Helen Dickinson, BRC director-general, said: “It will take continued agility and resilience if they are to battle the storm ahead, while also tackling issues from labour shortages to rising transport and logistics costs.”
Figures show households curbed their spending last month.
Barclaycard said it was still up 12.2 percent in December compared with 2019 – before the Covid crisis struck.
But spending on non-essentials rose only 11.5 percent, down from November’s 18.3 percent.
The payments giant said it could be due to early November Christmas shopping but also people avoiding high streets due to Omicron. Work-from-home guidance also had an impact, as did cancelled Christmas parties.
The figures also revealed the impact of Omicron on hospitality. Spending in restaurants fell by 14.1 percent last month.
Jose Carvalho, at Barclaycard, said: “While consumer card spending levels are up on 2019, December was a mixed picture for retail, hospitality and leisure.”
BRC data showed retail sales jumped nearly 10 percent over last year.
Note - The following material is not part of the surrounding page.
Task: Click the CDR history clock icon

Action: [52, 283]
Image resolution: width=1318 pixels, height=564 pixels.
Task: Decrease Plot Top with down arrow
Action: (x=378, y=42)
Food sales rose 3.1 percent, while all other products increased by a bumper 15.6 percent.
Ms Dickinson added: “Retailers did well to weather the challenging trade conditions, with retail sales for 2021 up on both the previous year and compared to pre-pandemic levels.”
A report yesterday revealed shopper footfall – the number of people out and about – fell six percent last week.
Advice to work from home was one reason. Footfall in central London slumped 25.6 percent, with local high streets seeing only a modest decline, said report authors Springboard.
Meanwhile, discount supermarket Aldi hailed its “best ever” Christmas after a 0.4 percent rise in December sales.